To some extent it is. It seems that the biggest concern regarding the figures we have seen recently is quality and breadth of growth. In many respects it is very typical for the U.K. recovery, because it has been fuelled by consumer spending and largely underpinned by the credit growth. In my opinion, many people would rightly point to the fact that we have little too much of this in the run-up to the crisis. It is really a case of "beggars cannot be choosers", we had a position where the BoE had only partially deflated an asset price bubble. The only real thing it could do was encourage growing the use of credit. The recovery is ongoing; however, it can only be declared to be mature, when we start to see the investment starting to pick up and exporters starting to move forward as well. It is the case of so far so good.
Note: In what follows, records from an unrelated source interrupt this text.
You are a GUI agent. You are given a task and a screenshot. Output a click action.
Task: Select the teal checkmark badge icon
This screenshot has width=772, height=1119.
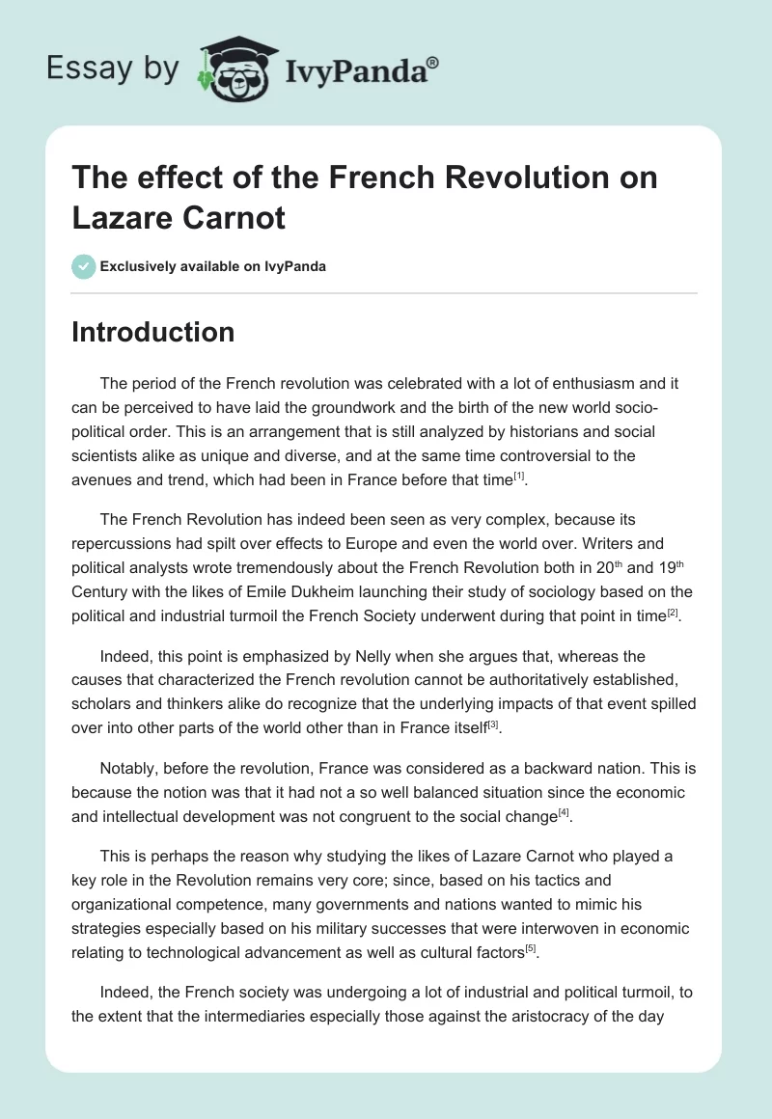click(x=84, y=266)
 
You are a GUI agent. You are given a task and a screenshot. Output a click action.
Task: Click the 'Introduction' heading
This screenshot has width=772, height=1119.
click(x=153, y=332)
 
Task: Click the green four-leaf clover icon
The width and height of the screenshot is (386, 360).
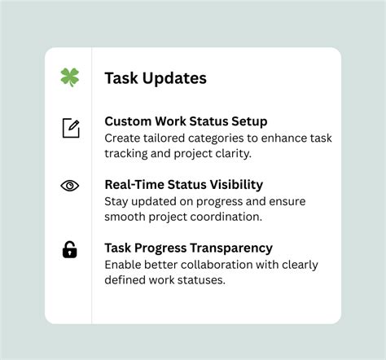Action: (x=69, y=77)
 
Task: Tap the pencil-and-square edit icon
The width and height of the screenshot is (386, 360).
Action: (x=71, y=128)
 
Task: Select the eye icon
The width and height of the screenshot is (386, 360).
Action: (x=70, y=186)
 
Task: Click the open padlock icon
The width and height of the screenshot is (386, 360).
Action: (x=70, y=249)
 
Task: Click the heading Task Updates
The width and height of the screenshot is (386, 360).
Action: (x=156, y=78)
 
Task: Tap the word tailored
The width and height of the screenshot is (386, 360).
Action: (x=169, y=138)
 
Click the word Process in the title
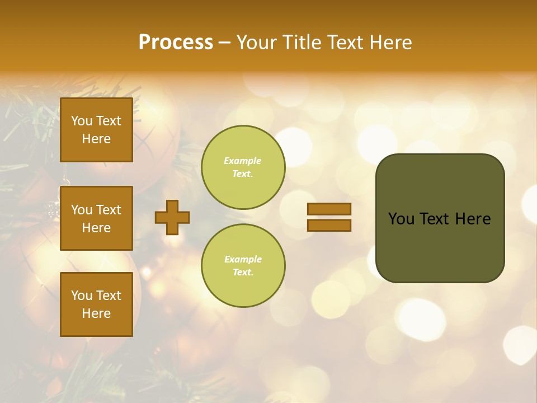point(176,43)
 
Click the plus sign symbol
point(172,217)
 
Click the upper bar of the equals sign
point(329,209)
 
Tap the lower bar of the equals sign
point(329,225)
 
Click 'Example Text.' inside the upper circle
point(243,167)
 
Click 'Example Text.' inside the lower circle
point(243,266)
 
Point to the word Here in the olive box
point(473,219)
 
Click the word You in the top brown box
point(82,121)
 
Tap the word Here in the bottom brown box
point(96,313)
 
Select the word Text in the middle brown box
point(109,210)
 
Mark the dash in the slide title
point(225,43)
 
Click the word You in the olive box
point(401,219)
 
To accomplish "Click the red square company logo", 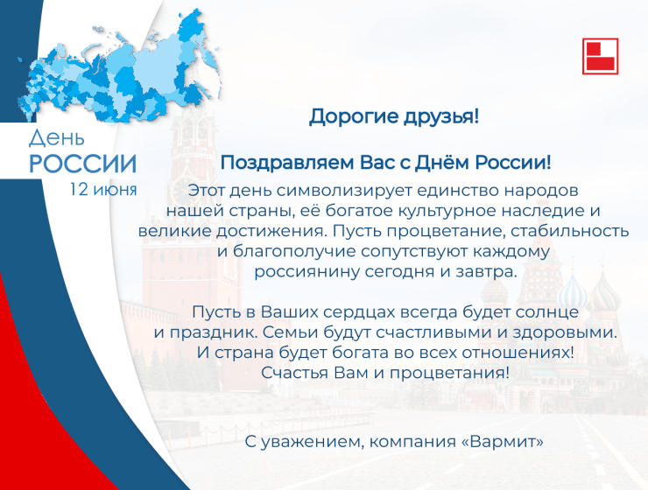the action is click(x=600, y=56).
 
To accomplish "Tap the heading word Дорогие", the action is click(x=354, y=117).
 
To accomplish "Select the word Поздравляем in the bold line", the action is click(x=287, y=163).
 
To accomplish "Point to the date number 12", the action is click(x=79, y=190).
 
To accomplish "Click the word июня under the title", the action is click(x=115, y=190).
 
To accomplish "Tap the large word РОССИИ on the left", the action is click(x=82, y=164).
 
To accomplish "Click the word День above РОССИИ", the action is click(x=57, y=138).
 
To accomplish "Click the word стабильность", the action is click(x=569, y=231).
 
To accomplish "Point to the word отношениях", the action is click(x=518, y=353).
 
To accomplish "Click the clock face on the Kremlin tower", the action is click(x=186, y=191).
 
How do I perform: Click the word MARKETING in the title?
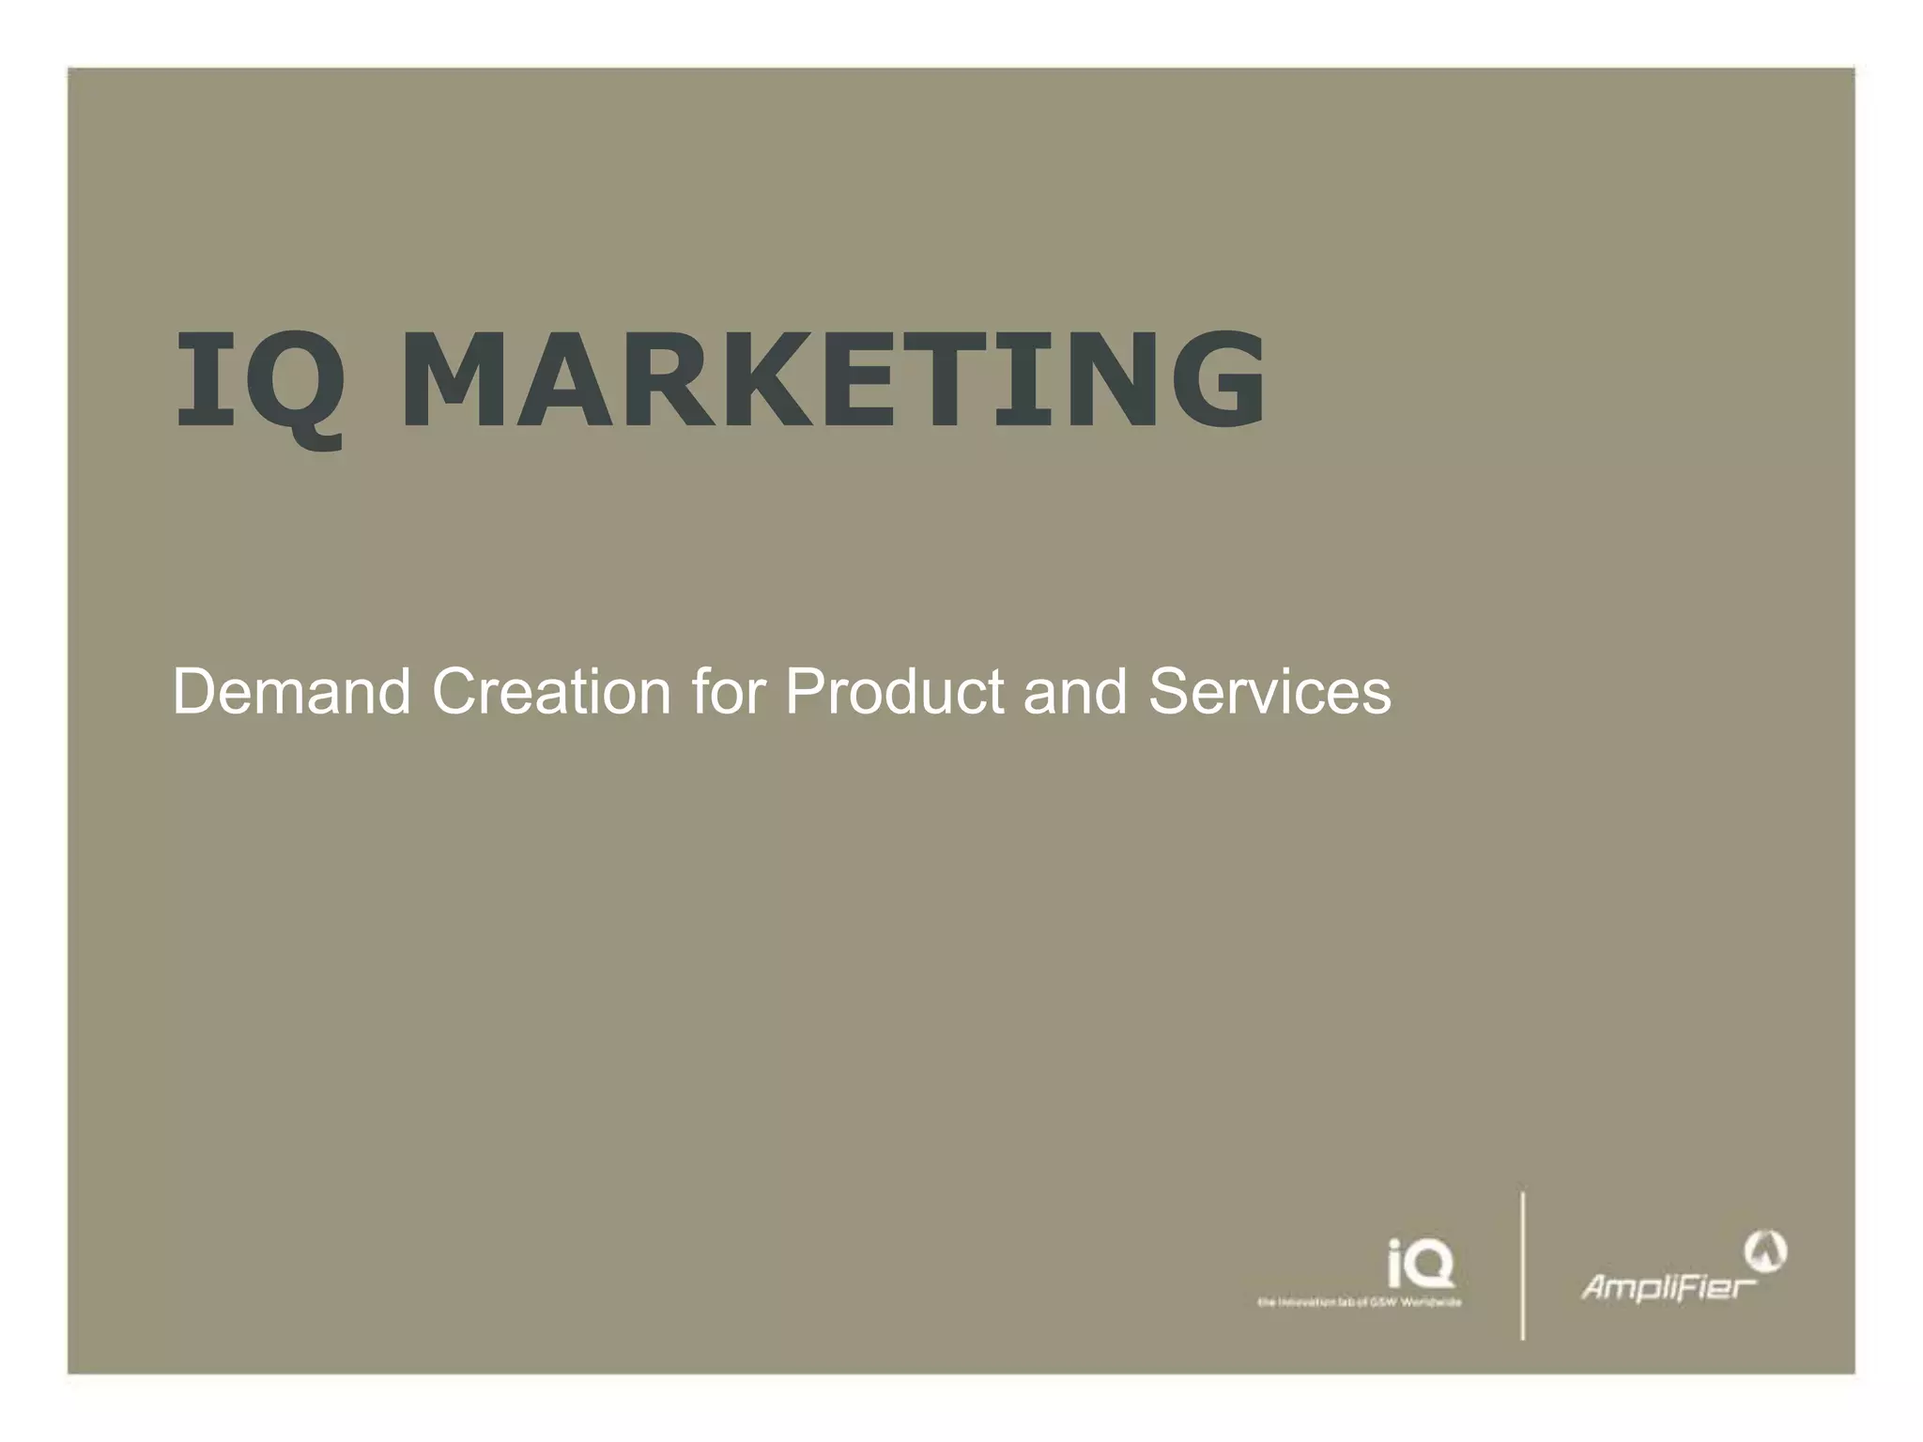[833, 380]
Some analysts and experts forecast that Bank of England's interest rates might be raised earliest at the second quarter of year 2015. Do you hold the same opinion or you have a different outlook on country's interest rate hike?

It is a good question and it sounds compound to say that I do not know; however, I say that because I do not think that Bank of England really knows. We have a situation, where the BoE and Mark Carney would prefer to postpone the first rate hike for as long as it is possible to do so. I suspect that they will have to keep the gilt market aside to do that. The reason is simple, Mervyn King, prior Governor of the Bank of England, pointed out that many people got heavily leveraged in terms of the household debt. In an era of near zero percent interest rates, it might be said that these low rates are many households' budget thresholds. Therefore, it stands to reason when the first rate hike comes, a lot of people are going to be struggling to maintain mortgage payments and so on and so forth. 
Thus, the point is that we really need a broad recovery that is indisputably with a strong momentum before we start imposing what is going to be a very difficult period for many households. All in all, it seems as a reasonable forecast that rates will be raised around the middle of the next year onwards. Nonetheless, as already mentioned, I think Mark Carney will go to lengths to try and keep any notion of rigid sort of timetable rate hikes as distant as possible.

What could be the main drivers for the British Pound in short term and what kind of trends could we see this year?

In a very short term the key driver for Sterling is actually the U.S. Dollar. I suppose we are going to see upward pressure on the Sterling against the Dollar largely because we are in a situation where no one is interested in holding the greenback. We suspect that could partly relate to the ongoing situation in the Ukraine, my suspicion is that the market fears the U.S. involvement in the region. Since the whole situation started couple of months ago the Dollar has been notably ignored and sold by the market. I think that is the near term driver. The driver for medium term could be the U.K. interest rate hike, with the rates potentially going up in the middle of the next year that is an attractive proposition. The only reason I would not become overly bullish on the U.K. currency in the medium term is that I think the Bank of England will have something to say about that as we have already heard in recent weeks a couple of officials say that that it would be preferable for the Pound to be not quite as strong as it is. Thus, what I expect is a move towards 1.70 level over the next few weeks, possibly next couple of months. Nevertheless, I think after that we might see a period of consolidation.

What are your forecasts for GBP/USD and EUR/GBP for the short and long term?

I would suggest that within the next three months we will see the Cable moving towards the top end of 1.60's. I think that by year end the Dollar will have recovered largely based on macroeconomics fundamentals and more hawkish Fed and it will be down more towards 1.66/65 sort of levels.
EUR/GBP is difficult one to call as it has not really gone very far over the last few months. Yet, I suspect that we probably are going to be range-bound for a while longer, I think sterling strength in the short term will see a test of 0.8150-levels that we witnessed in February and I anticipate it to stay pretty much stable within that range afterwards perhaps, with a minor pick up to 0.82 by the year end.